# cost for furs/skins?



## 88luneke (Jan 13, 2009)

Anyone know the round about cost of having a coyote hide tanned or a raccoon hide? How about a doe hide tanned? Just curious, never had anything taken to the taxidermist before...


----------



## Firefighter (Feb 14, 2007)

This should help...

http://moytown.com/Fur Tanning.html


----------



## Mister ED (Apr 3, 2006)

Just keep in mind ... Moyle's does not take green hides. I do believe all hides going to them must be fleshed and dried. So you will also need a fleshing beam, fleshing knife, fur stretchers, and the knowledge to properly flesh and dry the furs (not a big deal ... unless you are just doing a few furs).

That being said, don't be suprised to get a considerably higher quote from a taxidermist. They have equipment costs, overhead and labor costs, shipping both ways,etc. It adds up quickly.

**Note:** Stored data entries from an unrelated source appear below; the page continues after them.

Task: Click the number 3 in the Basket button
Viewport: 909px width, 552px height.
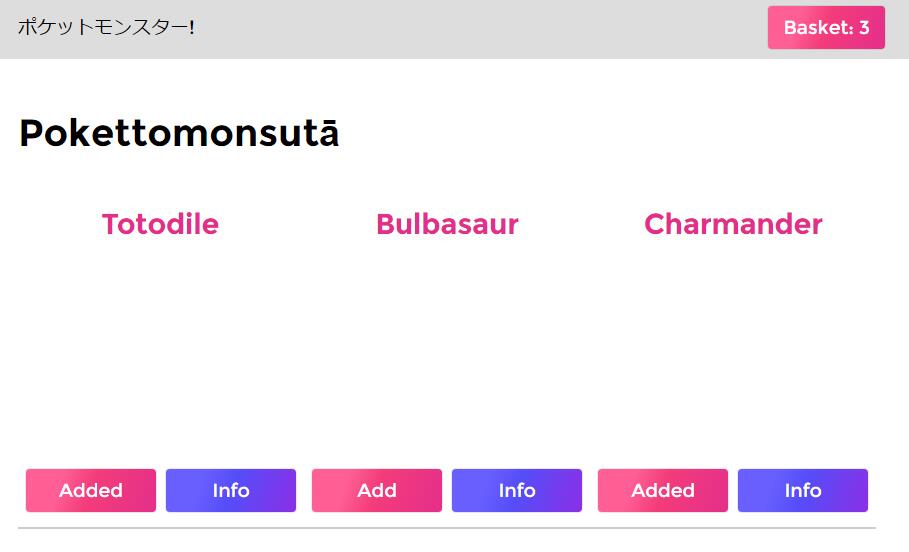Action: 864,28
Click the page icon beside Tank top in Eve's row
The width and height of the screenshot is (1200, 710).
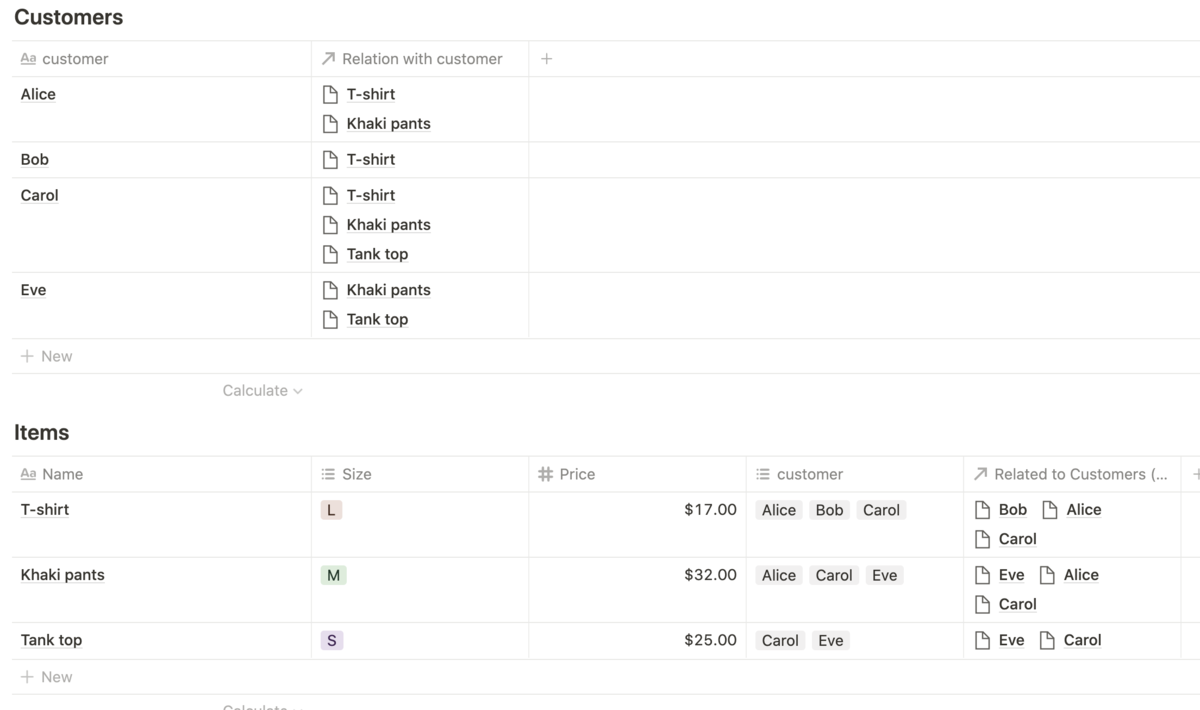pyautogui.click(x=331, y=319)
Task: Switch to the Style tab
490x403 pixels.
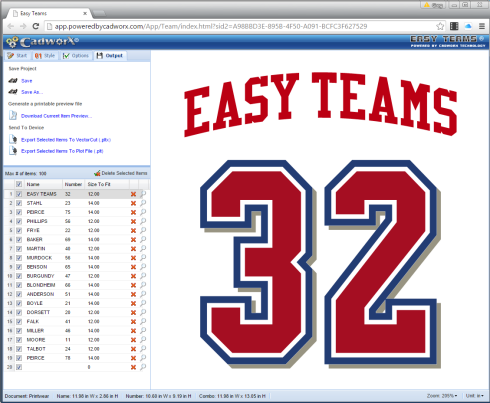Action: click(x=45, y=56)
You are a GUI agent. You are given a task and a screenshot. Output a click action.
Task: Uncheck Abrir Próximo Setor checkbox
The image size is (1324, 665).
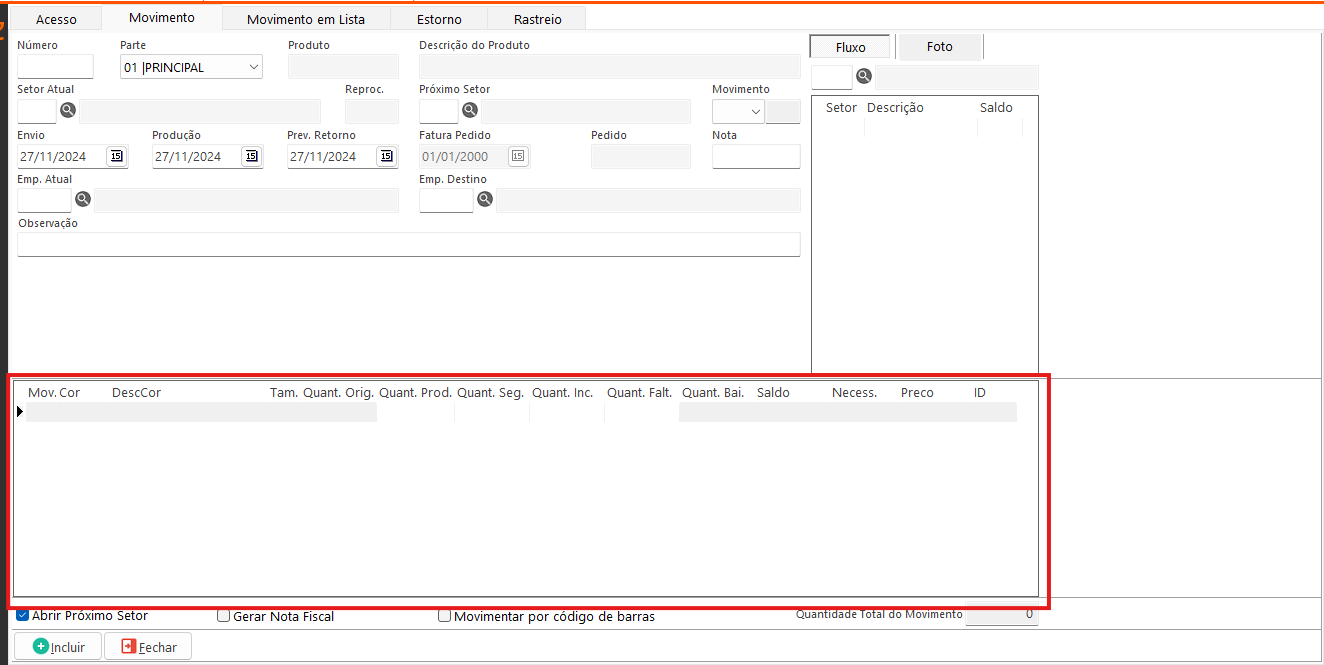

Do not get me wrong ... Moyle's does a fantastic job and a wonderfully soft garment tan ... I will not use anyone else. I recieved my furs back this week ... 6 beavers, a gray fox and a badger. I think, all total I had $60 in shipping alone ($35 out there and $25 coming back).


----------



## DFJISH (Mar 30, 2009)

PM sent.


----------



## 88luneke (Jan 13, 2009)

thanks everyone for the info, not sure who I'm going to use when the time comes but its good to know that I have options now  thanks again guys!


----------



## Mitchell Ulrich (Sep 10, 2007)

Mister ED said:


> Just keep in mind ... Moyle's does not take green hides. I do believe all hides going to them must be fleshed and dried. So you will also need a fleshing beam, fleshing knife, fur stretchers, and the knowledge to properly flesh and dry the furs (not a big deal ... unless you are just doing a few furs).
> 
> That being said, don't be suprised to get a considerably higher quote from a taxidermist. They have equipment costs, overhead and labor costs, shipping both ways,etc. It adds up quickly.
> 
> Do not get me wrong ... Moyle's does a fantastic job and a wonderfully soft garment tan ... I will not use anyone else. I recieved my furs back this week ... 6 beavers, a gray fox and a badger. I think, all total I had $60 in shipping alone ($35 out there and $25 coming back).


You forgot about the salt, scalpel, scalpel blades, latex gloves, paper towels, trash bags, disposing of the carcass in a class 3 approved landfill. (any of you remember the demonic cult from last year that was butchering local cats and dogs leaving the headless bodies piled up in a road side ditch?) I'm sure there is a few other things I'm overlooking.

Now IF you want it back when it was promised it would be back and not 6 months overdue wiht every phone call ignored...Well then that's a different story all together!

Sorry Quack...I couldn't help myself!


----------